In der norwegischen Stadt Bergen treffen sich in dieser Woche Umweltminister aus Europa und den USA / Der globale „Brundtland-Prozeß“ unter dem Dach der UNO droht als Konferenzmarathon zu enden / Nichtstaatliche Umweltorganisationen, die außen vor bleiben sollen, üben auf die Offiziellen Druck über eine Parallelkonferenz aus  ■  Von Philipp Schepelmann

Was wäre, wenn die Regierungen in aller Welt erkennen würden, daß die Entwicklung der menschlichen Zivilisation ökologisch untragbar geworden und ein menschenwürdiges Überleben gefährdet ist? Was wäre, wenn sich alle Regierungen im Norden, im Süden, Westen und Osten träfen und unter Beteiligung von Industrie und Gewerkschaften, von Jugendverbänden, Verbraucherorganisationen und Ökologiebewegung eine sofortige umwelt- und sozialverträgliche Umgestaltung von Wirtschafts-, Industrie -, Entwicklungs- und Energiepolitik beschlössen? Eine Phantasievorstellung? Mag sein.

AUFTRAG
Gib eine Passage aus dem Textabschnitt über das Umweltministertreffen in Bergen wörtlich wieder. Setze an der Stelle mit „Was wäre, wenn die“ ein und höre nach „Phantasievorstellung? Mag sein.“ auf.

QUELLENAUSZUG
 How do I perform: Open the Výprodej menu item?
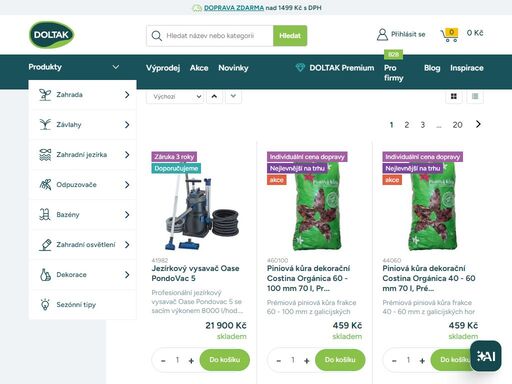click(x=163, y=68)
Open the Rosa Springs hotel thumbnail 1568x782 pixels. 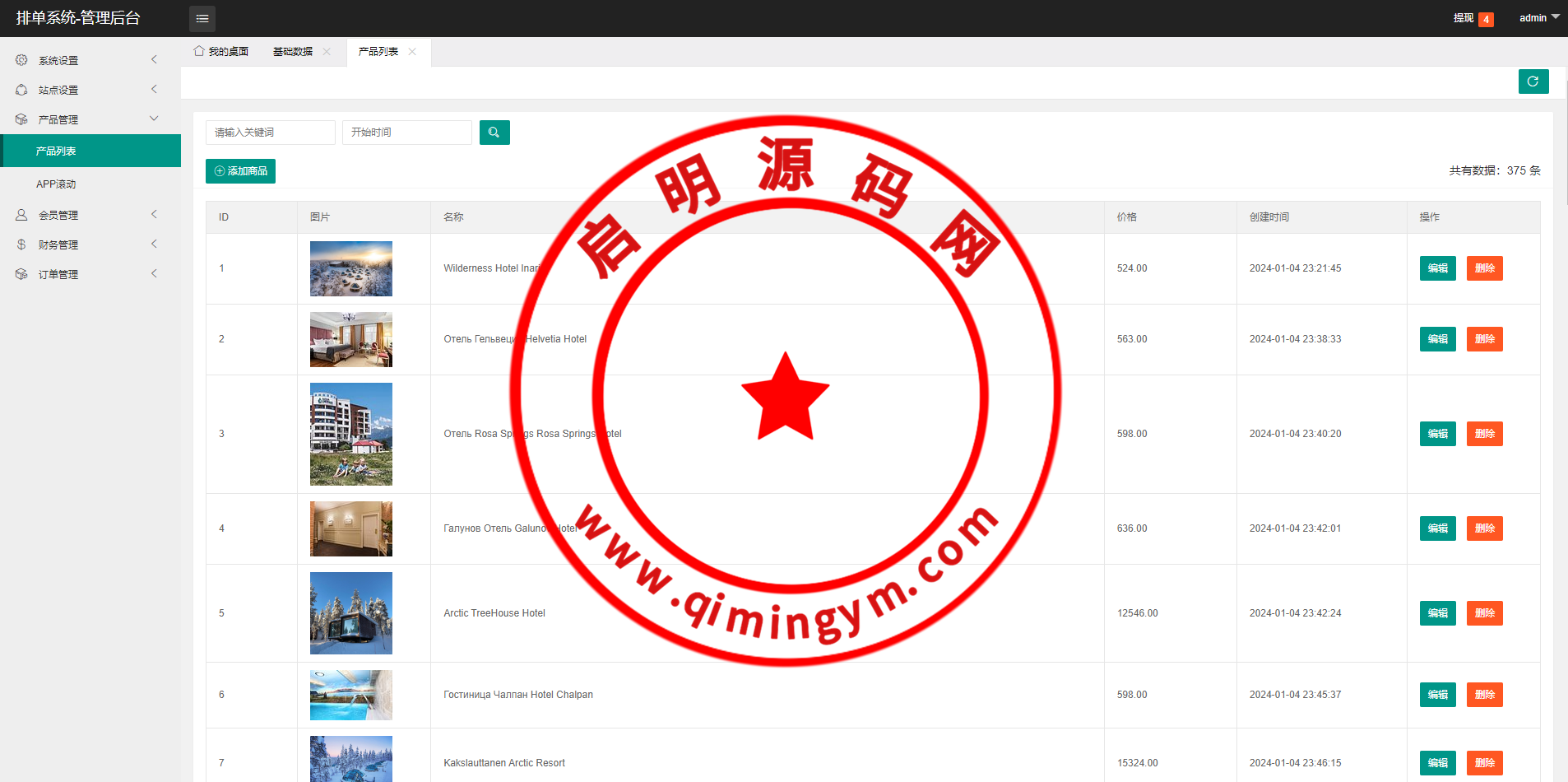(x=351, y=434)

AUSGABE
Was wäre, wenn die Regierungen in aller Welt erkennen würden, daß die Entwicklung der menschlichen Zivilisation ökologisch untragbar geworden und ein menschenwürdiges Überleben gefährdet ist? Was wäre, wenn sich alle Regierungen im Norden, im Süden, Westen und Osten träfen und unter Beteiligung von Industrie und Gewerkschaften, von Jugendverbänden, Verbraucherorganisationen und Ökologiebewegung eine sofortige umwelt- und sozialverträgliche Umgestaltung von Wirtschafts-, Industrie -, Entwicklungs- und Energiepolitik beschlössen? Eine Phantasievorstellung? Mag sein.